Histology revealed a polymorphic inflammatory infiltrate associated with epithelioid granulomas and eosinophilic necrosis, and the subsequent pathology reviews were in favor of a polymorphic infiltrate rich in neutrophils with the focal presence of macrophagic granulomas with no signs of vasculitis (Fig. 2).
WHAT’S THE DIAGNOSIS
- isseminated cutaneous tuberculosis
- Ulcerative cutaneous leishmaniasis
- Granulomatosis with polyangiitis
- Pyoderma gangrenosum
DIAGNOSIS AND DISCUSSION
After ruling out differential diagnosis, the anatomo-clinical correlation and the various investigations ultimately led to the diagnosis of pyoderma gangrenosum. Pyoderma gangrenosum (PG) is a neutrophilic dermatosis resulting from a complex mechanism.

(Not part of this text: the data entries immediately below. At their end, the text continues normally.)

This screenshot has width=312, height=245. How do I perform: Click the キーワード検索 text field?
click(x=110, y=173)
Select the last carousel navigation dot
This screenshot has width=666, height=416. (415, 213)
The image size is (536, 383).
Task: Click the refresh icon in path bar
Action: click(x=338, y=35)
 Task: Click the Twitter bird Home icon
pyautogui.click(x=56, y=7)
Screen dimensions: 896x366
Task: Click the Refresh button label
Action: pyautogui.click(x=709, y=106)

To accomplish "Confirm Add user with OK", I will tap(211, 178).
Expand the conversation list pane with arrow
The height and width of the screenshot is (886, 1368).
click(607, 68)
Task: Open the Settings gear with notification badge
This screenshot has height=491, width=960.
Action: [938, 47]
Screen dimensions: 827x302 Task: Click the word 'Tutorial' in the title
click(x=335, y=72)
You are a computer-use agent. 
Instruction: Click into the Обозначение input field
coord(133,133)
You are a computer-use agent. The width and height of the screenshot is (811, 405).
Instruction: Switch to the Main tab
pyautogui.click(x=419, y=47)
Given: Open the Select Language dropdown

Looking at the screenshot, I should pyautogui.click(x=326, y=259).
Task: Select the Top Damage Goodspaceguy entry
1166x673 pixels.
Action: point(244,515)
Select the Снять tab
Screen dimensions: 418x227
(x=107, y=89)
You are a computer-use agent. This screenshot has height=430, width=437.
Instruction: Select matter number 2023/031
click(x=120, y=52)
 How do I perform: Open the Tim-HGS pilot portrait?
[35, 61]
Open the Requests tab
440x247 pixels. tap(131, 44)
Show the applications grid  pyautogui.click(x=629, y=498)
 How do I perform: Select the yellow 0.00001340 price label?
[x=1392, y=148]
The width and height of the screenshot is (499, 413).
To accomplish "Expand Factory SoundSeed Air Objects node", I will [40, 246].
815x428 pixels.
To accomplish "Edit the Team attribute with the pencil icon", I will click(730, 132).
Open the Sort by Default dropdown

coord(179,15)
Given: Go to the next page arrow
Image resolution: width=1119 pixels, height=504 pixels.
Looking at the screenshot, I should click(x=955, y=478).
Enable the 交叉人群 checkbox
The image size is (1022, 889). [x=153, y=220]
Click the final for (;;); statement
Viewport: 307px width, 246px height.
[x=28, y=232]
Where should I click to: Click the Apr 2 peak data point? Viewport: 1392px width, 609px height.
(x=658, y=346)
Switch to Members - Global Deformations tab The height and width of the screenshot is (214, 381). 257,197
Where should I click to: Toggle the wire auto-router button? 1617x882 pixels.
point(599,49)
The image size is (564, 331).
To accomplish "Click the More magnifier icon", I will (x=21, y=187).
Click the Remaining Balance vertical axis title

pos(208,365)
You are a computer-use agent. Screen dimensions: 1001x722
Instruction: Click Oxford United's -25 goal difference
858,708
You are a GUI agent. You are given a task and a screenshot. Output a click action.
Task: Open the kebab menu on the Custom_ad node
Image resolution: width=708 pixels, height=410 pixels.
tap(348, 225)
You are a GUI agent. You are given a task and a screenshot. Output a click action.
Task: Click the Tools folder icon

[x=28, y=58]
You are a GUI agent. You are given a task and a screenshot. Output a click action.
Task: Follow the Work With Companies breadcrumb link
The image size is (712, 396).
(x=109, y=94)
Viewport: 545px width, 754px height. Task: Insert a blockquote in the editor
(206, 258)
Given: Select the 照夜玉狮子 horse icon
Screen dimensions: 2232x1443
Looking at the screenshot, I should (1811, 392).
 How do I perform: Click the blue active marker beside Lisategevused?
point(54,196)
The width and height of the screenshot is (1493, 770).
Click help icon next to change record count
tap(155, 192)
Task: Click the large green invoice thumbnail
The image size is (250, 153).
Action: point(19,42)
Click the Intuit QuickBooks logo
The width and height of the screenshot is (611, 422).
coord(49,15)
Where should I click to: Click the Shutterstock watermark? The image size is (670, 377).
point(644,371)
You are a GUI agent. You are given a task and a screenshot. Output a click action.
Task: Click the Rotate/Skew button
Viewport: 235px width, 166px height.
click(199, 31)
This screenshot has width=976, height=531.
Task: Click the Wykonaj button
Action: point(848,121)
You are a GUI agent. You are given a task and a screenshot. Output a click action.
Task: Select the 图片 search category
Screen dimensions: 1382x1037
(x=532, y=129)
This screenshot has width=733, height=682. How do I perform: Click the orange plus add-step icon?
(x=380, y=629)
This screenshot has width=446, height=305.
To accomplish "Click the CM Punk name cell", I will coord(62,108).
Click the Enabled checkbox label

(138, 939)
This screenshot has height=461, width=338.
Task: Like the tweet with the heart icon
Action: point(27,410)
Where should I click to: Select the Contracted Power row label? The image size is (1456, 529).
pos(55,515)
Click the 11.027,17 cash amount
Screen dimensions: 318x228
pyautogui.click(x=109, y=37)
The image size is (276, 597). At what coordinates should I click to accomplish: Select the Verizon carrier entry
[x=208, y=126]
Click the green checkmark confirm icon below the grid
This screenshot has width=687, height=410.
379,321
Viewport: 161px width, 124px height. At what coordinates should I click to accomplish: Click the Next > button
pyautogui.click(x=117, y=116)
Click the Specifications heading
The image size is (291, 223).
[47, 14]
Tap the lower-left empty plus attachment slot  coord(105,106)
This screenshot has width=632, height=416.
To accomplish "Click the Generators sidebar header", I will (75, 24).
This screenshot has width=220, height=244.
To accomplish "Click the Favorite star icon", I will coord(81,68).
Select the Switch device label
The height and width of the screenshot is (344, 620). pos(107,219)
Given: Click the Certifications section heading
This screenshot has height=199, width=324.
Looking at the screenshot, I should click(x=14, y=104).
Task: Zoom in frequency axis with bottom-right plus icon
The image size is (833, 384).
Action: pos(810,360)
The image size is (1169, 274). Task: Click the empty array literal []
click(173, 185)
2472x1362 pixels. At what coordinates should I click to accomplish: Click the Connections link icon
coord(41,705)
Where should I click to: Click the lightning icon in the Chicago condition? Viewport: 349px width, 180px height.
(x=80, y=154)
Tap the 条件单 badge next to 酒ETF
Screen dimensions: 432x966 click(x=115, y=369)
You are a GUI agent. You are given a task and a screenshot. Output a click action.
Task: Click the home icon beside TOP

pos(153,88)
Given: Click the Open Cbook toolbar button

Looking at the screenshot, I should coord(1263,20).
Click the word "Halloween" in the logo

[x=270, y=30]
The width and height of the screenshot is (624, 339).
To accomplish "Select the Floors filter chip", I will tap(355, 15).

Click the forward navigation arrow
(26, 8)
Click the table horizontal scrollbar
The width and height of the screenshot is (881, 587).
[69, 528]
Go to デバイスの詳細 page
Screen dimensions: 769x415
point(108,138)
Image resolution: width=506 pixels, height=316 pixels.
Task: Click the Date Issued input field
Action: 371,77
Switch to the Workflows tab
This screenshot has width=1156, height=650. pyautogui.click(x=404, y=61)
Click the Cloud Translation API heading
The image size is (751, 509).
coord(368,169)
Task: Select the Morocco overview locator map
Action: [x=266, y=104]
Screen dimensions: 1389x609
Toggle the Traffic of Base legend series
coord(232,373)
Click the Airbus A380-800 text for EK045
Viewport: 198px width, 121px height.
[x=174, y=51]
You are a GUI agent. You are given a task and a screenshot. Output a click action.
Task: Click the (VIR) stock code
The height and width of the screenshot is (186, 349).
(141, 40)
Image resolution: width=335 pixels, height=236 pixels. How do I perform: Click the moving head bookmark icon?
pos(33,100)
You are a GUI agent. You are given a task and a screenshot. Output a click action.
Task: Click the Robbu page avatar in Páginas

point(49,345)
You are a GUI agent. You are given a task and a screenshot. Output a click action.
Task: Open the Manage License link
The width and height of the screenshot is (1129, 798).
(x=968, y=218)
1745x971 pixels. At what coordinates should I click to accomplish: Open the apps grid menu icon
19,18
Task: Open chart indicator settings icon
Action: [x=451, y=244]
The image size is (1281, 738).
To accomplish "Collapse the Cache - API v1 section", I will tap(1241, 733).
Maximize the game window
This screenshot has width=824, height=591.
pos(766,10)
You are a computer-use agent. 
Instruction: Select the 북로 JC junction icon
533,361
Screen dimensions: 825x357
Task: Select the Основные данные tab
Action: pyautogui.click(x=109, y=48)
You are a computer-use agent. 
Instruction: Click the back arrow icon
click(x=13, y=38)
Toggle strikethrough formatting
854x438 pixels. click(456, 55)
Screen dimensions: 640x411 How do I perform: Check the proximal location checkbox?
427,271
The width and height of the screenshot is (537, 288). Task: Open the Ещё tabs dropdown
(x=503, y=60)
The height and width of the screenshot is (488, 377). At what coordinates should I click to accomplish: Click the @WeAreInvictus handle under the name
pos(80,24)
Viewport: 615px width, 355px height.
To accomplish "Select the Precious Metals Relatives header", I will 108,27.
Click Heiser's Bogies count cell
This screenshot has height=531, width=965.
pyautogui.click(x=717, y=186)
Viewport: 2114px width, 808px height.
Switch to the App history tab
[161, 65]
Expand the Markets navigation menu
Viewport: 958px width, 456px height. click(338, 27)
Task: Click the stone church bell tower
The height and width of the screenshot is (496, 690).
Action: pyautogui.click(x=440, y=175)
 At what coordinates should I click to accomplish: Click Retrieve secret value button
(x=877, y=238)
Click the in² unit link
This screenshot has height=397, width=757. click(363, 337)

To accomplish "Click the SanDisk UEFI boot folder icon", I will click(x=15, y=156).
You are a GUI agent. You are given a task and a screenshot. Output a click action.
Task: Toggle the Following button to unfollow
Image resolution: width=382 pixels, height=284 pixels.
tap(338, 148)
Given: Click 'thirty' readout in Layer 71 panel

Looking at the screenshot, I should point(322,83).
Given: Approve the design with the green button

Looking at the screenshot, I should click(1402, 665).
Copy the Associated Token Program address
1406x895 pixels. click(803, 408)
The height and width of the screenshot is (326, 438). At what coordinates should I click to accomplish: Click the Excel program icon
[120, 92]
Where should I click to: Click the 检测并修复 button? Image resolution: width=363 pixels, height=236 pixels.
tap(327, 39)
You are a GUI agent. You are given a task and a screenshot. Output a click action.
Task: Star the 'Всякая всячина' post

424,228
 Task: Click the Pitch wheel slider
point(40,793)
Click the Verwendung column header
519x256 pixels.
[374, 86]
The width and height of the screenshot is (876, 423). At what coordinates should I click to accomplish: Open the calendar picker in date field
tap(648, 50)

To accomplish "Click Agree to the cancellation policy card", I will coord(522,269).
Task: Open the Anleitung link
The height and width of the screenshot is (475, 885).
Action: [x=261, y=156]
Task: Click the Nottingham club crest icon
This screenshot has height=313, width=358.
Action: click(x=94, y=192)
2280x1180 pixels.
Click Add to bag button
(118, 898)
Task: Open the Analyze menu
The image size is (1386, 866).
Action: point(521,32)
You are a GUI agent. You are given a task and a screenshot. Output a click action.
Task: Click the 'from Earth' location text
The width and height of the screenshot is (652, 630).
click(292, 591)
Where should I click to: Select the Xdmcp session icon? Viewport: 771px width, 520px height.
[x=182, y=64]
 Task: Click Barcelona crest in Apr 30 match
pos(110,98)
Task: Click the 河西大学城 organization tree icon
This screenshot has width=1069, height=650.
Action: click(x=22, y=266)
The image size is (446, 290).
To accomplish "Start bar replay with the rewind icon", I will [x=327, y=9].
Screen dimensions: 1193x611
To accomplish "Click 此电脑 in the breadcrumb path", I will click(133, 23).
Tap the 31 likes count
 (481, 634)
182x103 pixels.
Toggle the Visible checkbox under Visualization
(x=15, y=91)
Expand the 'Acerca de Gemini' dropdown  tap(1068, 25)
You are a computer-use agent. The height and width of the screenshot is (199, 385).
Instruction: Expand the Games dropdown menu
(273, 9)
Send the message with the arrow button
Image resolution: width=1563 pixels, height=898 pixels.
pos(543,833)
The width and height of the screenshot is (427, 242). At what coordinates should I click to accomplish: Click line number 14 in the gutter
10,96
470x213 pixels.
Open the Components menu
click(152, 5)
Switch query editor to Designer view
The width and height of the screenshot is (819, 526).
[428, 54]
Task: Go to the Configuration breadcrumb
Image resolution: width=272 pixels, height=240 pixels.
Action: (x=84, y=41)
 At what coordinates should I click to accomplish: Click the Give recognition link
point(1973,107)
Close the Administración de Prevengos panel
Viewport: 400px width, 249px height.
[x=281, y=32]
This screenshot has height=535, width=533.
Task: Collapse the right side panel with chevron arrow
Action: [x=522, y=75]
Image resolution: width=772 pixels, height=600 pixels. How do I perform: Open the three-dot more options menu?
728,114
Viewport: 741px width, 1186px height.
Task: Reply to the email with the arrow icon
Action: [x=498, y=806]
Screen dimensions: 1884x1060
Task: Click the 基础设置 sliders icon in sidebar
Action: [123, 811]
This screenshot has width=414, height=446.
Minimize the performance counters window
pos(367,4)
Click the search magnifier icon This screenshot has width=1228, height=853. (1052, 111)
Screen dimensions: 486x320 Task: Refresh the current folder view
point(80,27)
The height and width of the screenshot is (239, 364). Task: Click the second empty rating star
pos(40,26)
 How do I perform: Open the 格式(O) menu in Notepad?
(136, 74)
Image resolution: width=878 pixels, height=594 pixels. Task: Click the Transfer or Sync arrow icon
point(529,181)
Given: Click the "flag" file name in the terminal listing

Maverakis et al. 2018 criterias of Delphi consensus are still recommended for positive diagnosis [1]. The major criterion implies the presence of a neutrophilic infiltrate of the ulcerative borders. Additional minor criteria intend to exclude evidence of infection, pathergy phenomenon, history of bowel inflammatory disease or inflammatory arthritis, history of papule, pustule or vesicle that ulcerates within 4 days of appearance, peripheral erythema and undermined border, multiple ulcerations and at least one on lower extremity, a cribriform wound healing and responsiveness to immunosuppressive therapy [2]. Our patient met the requisite criteria for the diagnosis to be retained, except that no disease association could be identified.
Another peculiarity of our patient was the puzzling histology due to the presence of granulomas, thus raising a differential diagnosis challenge with infectious causes and granulomatous polyangiitis.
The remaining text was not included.